- DOCUMENT SECTION
● ● ● ● ●

On 2014-06-25 17:43, Anton Aylward wrote:
On 06/25/2014 11:19 AM, Carlos E. R. wrote:
Years ago, in MsDOS, I had a third party disk cache that could be applied to a single partition, IIRC.
That's basically it, dedicate a cache with fixed ram space to a single directory, in this case, "/tmp". Most accesses would work only in RAM, it would be persistent, and size would not be a problem.
Yes but is it worth it? We have inode caching. We have file pathname lookup caching. We have page caching that amounts to file content caching.
The issue is this:
* Is it smart enough? * Would giving preference to /tmp for any of the above degrade performance in other areas?
Sometimes the admin may know things that the kernel does not :-) For instance. If I'm playing a DVD, or a movie from an iso file, I'm not interested in the system caching the entire file. In fact, I'm not interested in caching it at all. Or, if I'm coping a bunch of files, I do want the inodes and such cached, but not the contents, because as in the previous case, I only need the contents once. Read once, write once on another place, be done. Having the previous used file contents in cache when I read the next is a waste. In fact, I learned bout this reading xine docs, where they mentioned using some type of raw read library in order to impede the kernel caching movies. The cache is much more useful on files that often read and written, continuously. Thus if you can tell the kernel the areas not to cache, it can dedicate more effort on others. And the other way round. People like tmp on a tmpfs because it is very fast. Data and metadata are in memory. The problem, for other people, is that the size is limited, or it can impact other programs needing ram. If it grows a lot, it will cause swapping. Will it cause application memory to be swapped out in order to write a temporary file? I do not want that! (On the other hand, what is the purpose of having tmp in ram? The application could directly store that data in ram and skip the effort. If it uses a tmp file is to conserve ram, no? On the other hand, there are intermediary results and pipes and such. Just thinking aloud) If we had an hybrid tmpfs, limited to a fixed ram value, overflowing to disk when needed (not swap, perhaps), or a dedicated and limited cache on a certain directory, it would be ram-speed fast on small usages, and disk based for large files, and everybody could be happy. Worth it? Dunno. For me, probably. :-)

● ● ● ● ●

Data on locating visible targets
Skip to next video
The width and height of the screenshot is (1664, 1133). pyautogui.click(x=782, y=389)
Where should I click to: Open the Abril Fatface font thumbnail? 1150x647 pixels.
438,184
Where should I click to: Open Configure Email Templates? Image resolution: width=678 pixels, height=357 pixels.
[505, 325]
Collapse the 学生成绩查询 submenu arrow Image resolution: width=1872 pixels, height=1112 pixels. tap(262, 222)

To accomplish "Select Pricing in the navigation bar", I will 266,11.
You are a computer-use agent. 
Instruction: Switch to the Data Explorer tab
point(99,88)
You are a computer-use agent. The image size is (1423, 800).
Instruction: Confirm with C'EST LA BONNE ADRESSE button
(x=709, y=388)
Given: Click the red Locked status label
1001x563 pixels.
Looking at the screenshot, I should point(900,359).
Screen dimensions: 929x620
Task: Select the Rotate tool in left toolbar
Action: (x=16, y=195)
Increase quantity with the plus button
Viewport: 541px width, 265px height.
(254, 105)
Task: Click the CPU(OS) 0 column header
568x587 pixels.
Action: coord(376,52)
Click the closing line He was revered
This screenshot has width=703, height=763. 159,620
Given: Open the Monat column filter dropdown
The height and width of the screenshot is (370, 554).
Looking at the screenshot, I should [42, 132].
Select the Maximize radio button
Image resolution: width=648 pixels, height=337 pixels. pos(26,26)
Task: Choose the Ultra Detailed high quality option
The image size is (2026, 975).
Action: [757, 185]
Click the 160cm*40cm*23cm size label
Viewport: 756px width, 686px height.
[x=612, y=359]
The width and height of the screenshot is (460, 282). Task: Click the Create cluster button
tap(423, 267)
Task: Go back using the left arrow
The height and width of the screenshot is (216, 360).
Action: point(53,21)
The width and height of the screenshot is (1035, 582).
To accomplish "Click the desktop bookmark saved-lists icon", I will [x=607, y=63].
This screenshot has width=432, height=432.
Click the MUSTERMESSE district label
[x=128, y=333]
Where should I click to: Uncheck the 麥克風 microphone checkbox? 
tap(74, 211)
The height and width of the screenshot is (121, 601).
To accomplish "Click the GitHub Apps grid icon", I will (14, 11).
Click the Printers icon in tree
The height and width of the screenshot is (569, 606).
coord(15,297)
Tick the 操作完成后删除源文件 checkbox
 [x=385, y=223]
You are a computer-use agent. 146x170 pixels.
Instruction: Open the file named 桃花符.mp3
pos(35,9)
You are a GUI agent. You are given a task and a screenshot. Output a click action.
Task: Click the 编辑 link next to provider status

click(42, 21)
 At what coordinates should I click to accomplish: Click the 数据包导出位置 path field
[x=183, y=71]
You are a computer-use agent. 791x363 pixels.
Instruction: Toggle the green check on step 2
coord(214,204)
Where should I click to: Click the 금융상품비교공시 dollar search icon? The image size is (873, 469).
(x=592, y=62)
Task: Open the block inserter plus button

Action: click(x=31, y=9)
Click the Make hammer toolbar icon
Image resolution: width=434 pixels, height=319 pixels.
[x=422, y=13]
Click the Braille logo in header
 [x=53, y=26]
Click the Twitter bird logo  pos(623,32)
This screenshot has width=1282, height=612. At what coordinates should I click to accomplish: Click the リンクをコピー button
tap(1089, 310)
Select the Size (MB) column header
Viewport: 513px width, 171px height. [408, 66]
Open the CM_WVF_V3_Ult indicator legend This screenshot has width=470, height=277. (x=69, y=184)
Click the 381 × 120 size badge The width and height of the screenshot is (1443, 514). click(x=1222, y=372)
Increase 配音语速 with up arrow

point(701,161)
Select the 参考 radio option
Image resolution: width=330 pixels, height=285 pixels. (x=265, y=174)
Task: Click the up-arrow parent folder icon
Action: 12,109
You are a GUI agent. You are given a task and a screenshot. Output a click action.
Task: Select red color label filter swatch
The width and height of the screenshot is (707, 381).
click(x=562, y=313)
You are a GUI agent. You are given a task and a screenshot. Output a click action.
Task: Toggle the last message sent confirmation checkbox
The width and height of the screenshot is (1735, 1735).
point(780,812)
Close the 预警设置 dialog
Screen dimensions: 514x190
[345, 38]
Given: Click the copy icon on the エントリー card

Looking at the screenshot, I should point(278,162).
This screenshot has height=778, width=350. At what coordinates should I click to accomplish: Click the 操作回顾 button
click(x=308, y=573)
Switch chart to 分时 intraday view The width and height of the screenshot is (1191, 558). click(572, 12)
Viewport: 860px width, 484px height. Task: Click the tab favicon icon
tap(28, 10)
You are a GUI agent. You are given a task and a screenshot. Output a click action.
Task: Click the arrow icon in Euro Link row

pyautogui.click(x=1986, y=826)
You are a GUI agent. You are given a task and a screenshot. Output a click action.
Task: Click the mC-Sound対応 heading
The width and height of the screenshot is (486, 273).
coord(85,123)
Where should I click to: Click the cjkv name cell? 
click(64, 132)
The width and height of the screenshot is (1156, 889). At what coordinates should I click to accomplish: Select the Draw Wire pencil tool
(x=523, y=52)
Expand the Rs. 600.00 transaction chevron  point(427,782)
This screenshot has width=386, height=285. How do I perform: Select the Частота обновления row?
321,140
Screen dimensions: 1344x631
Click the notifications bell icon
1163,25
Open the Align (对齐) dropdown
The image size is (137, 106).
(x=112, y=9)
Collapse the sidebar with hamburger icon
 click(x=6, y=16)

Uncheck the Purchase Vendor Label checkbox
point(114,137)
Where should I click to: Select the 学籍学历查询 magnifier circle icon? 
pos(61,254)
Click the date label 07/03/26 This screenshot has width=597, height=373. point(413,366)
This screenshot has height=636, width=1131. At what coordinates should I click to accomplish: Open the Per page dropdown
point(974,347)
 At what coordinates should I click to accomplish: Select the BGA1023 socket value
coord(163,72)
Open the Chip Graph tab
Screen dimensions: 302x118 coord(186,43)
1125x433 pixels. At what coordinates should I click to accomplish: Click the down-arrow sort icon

● ● ● ● ●

- GIVEN TASK
Reproduce the passage of the mailing-list discussion on caching /tmp verbatim, beginning at the words "On 2014-06-25 17:43, Anton" and ending after "be a problem.".

- EXERCISE RESULT
On 2014-06-25 17:43, Anton Aylward wrote:
On 06/25/2014 11:19 AM, Carlos E. R. wrote:
Years ago, in MsDOS, I had a third party disk cache that could be applied to a single partition, IIRC.
That's basically it, dedicate a cache with fixed ram space to a single directory, in this case, "/tmp". Most accesses would work only in RAM, it would be persistent, and size would not be a problem.